**Exercise requirements**: Print nothing but the lines from the start of the listing below through the line that contains "The image size is (1023, 444).". Do not include the pictures.

**Task inputs**:
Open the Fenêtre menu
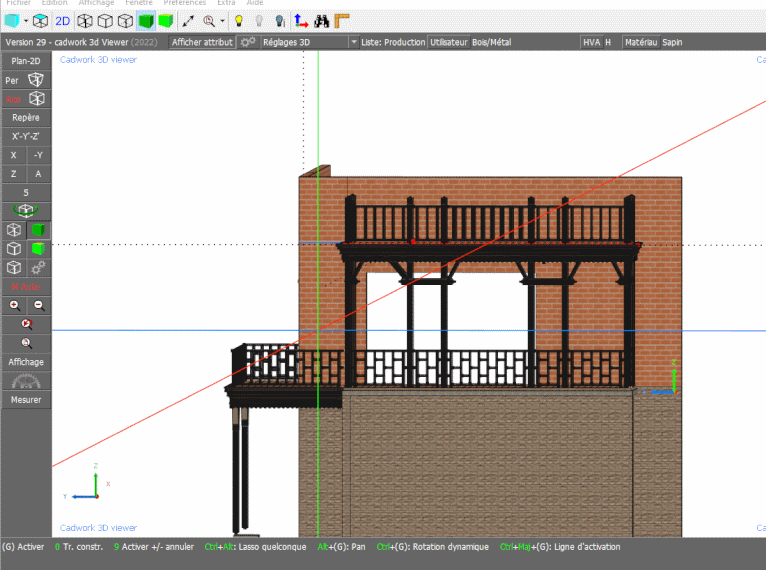Screen dimensions: 766x570 pos(139,3)
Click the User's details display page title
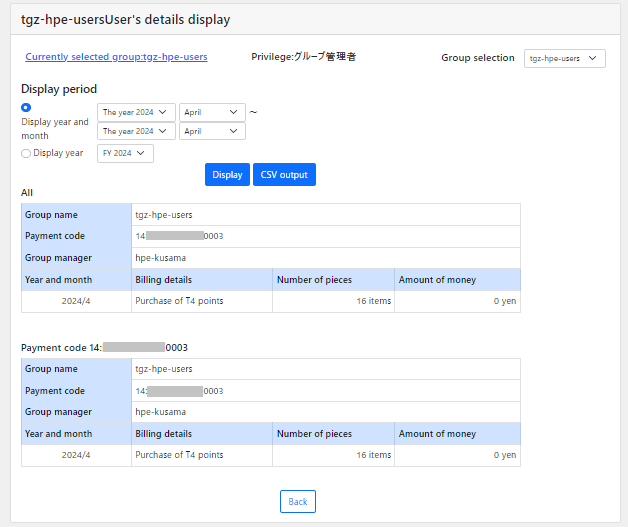This screenshot has width=628, height=527. coord(125,19)
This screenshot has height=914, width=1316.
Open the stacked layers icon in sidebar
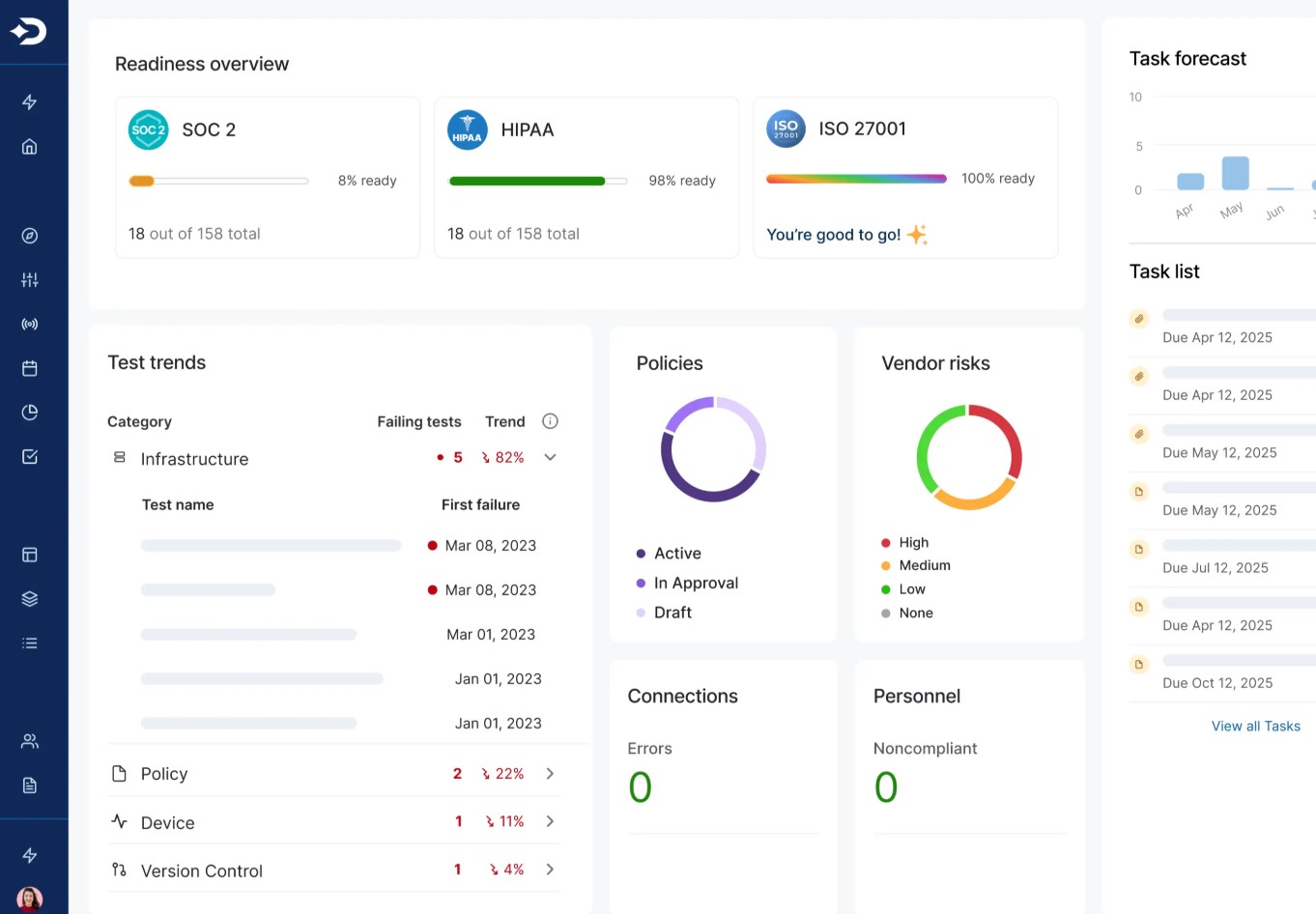[x=29, y=598]
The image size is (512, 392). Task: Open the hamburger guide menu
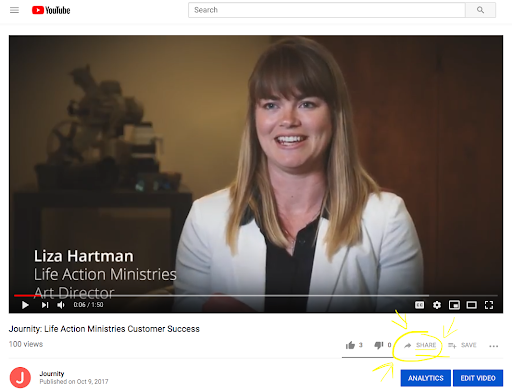(14, 10)
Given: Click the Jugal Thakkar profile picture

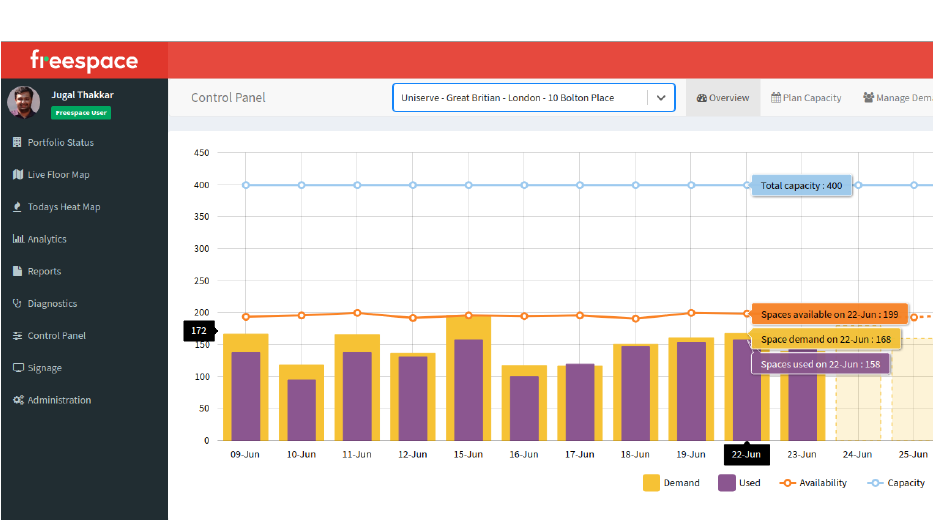Looking at the screenshot, I should 24,102.
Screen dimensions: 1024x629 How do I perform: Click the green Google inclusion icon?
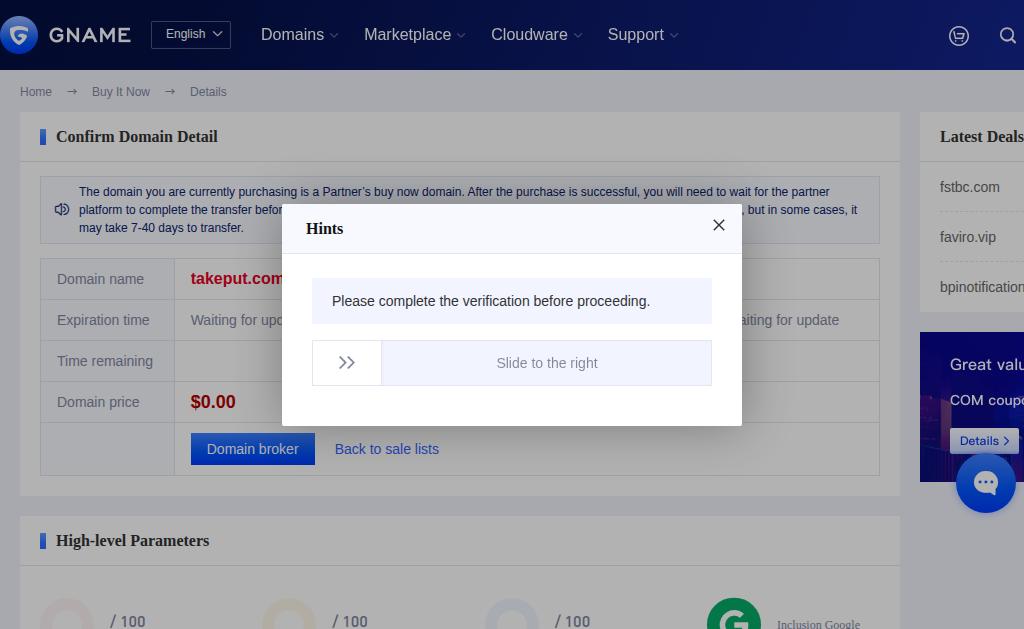tap(733, 614)
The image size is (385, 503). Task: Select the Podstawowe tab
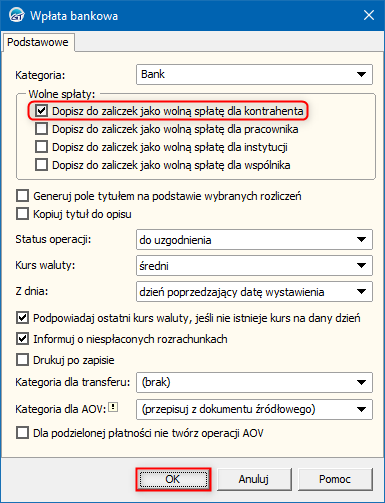tap(38, 42)
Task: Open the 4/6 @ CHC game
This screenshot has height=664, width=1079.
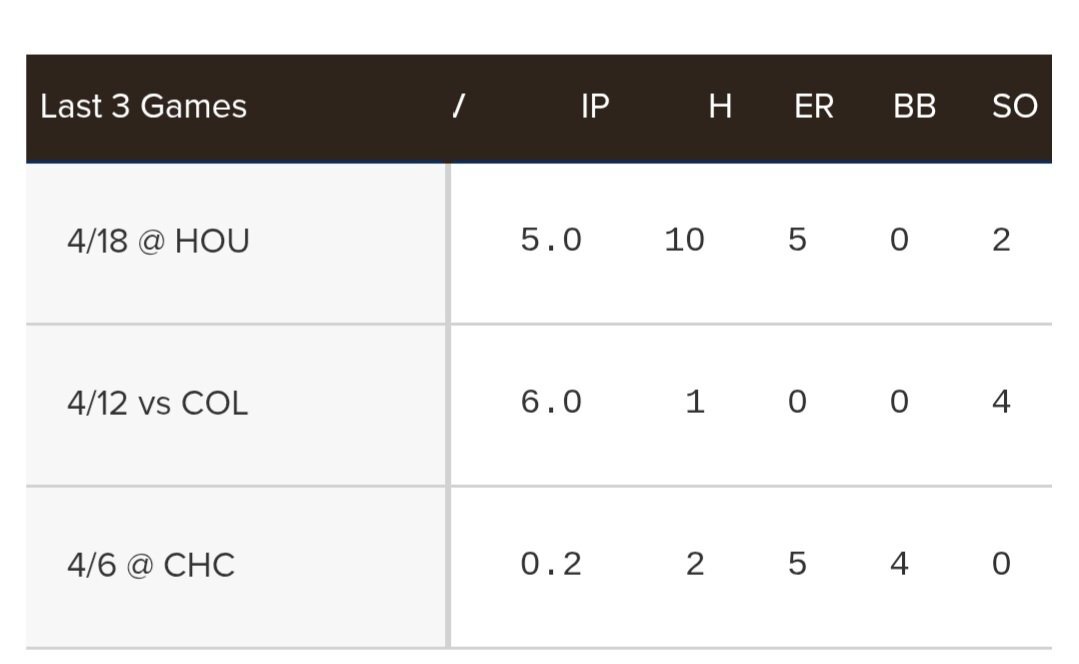Action: pyautogui.click(x=151, y=566)
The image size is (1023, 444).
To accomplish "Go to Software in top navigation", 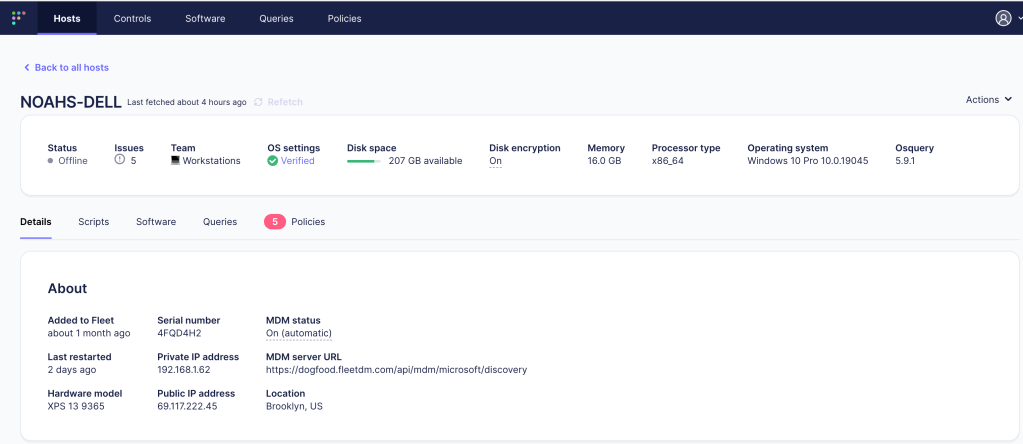I will pos(205,18).
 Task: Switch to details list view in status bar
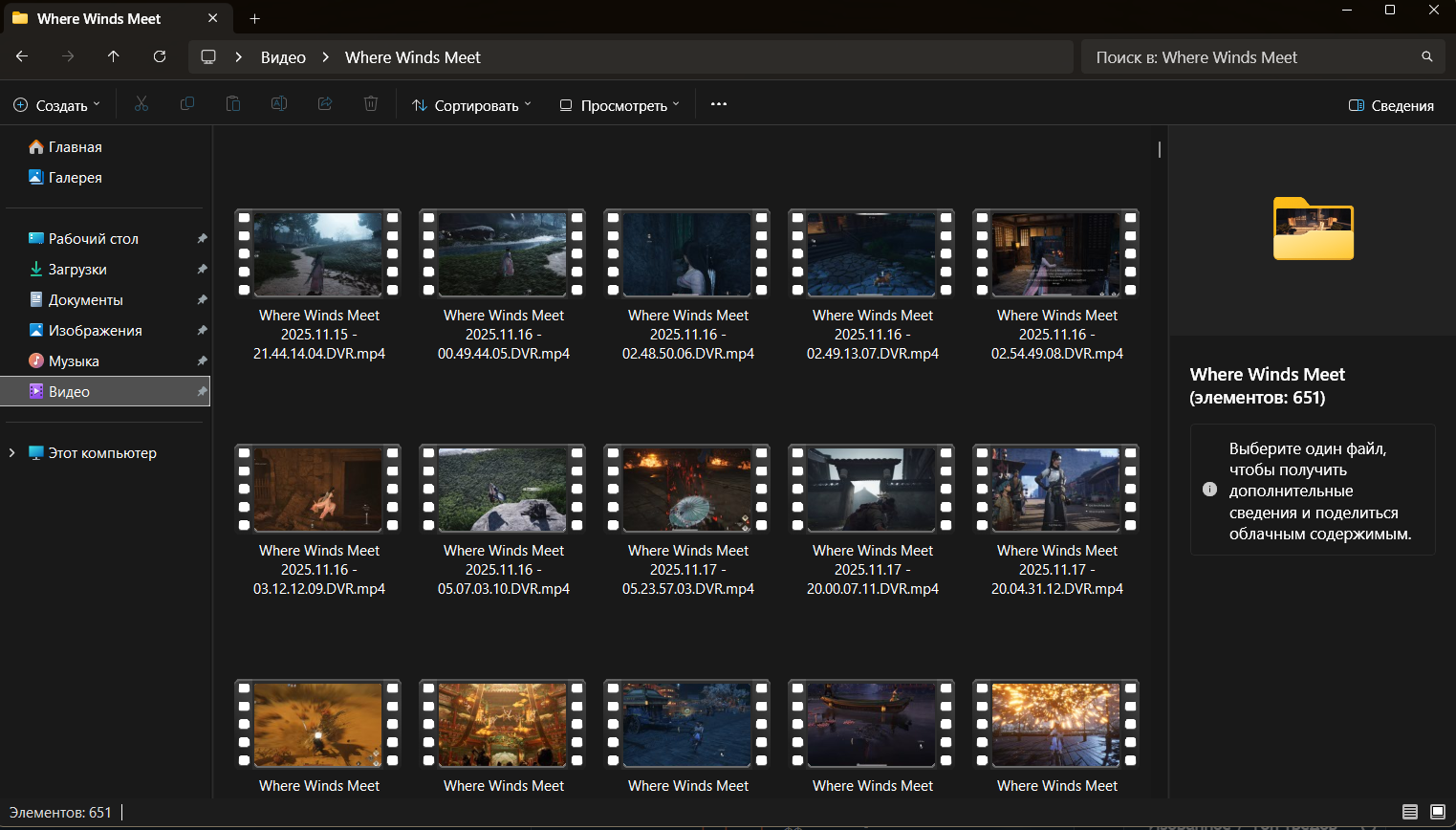click(1410, 812)
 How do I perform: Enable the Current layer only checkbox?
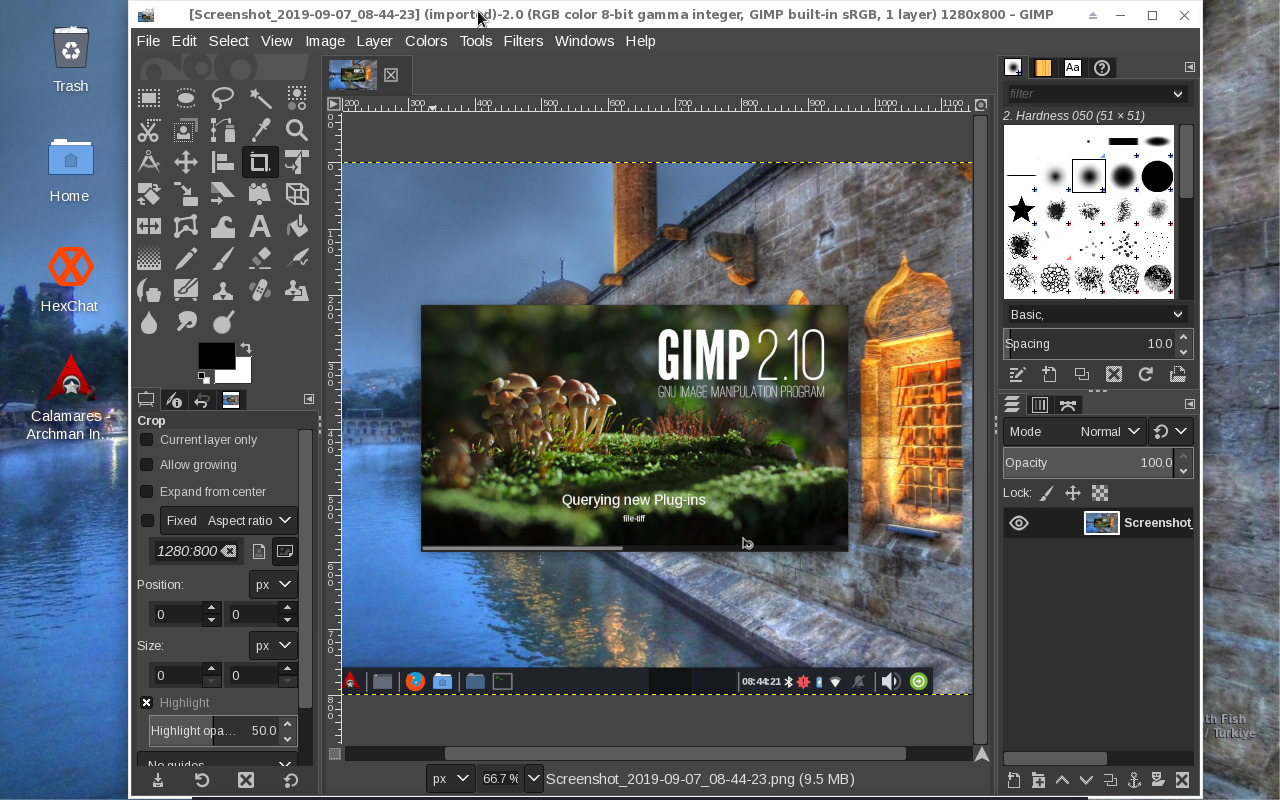147,440
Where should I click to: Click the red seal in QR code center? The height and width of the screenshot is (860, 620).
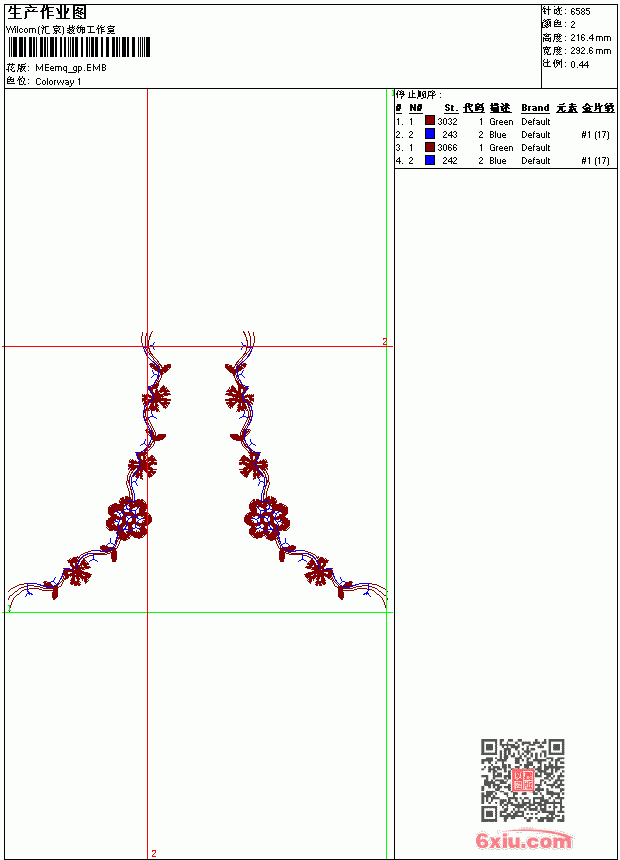coord(522,780)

**Your response**:
Open the Fenêtre menu
Screen dimensions: 766x570 pos(139,3)
Click the User's details display page title
This screenshot has width=628, height=527. coord(125,19)
This screenshot has height=914, width=1316.
Open the stacked layers icon in sidebar
[x=29, y=598]
The image size is (512, 392). Task: Open the hamburger guide menu
(14, 10)
Given: Click the Jugal Thakkar profile picture

Looking at the screenshot, I should 24,102.
Screen dimensions: 1024x629 How do I perform: Click the green Google inclusion icon?
tap(733, 614)
The image size is (385, 503). Task: Select the Podstawowe tab
tap(38, 42)
Task: Open the 4/6 @ CHC game
This screenshot has height=664, width=1079.
Action: pyautogui.click(x=151, y=566)
The image size is (1023, 444).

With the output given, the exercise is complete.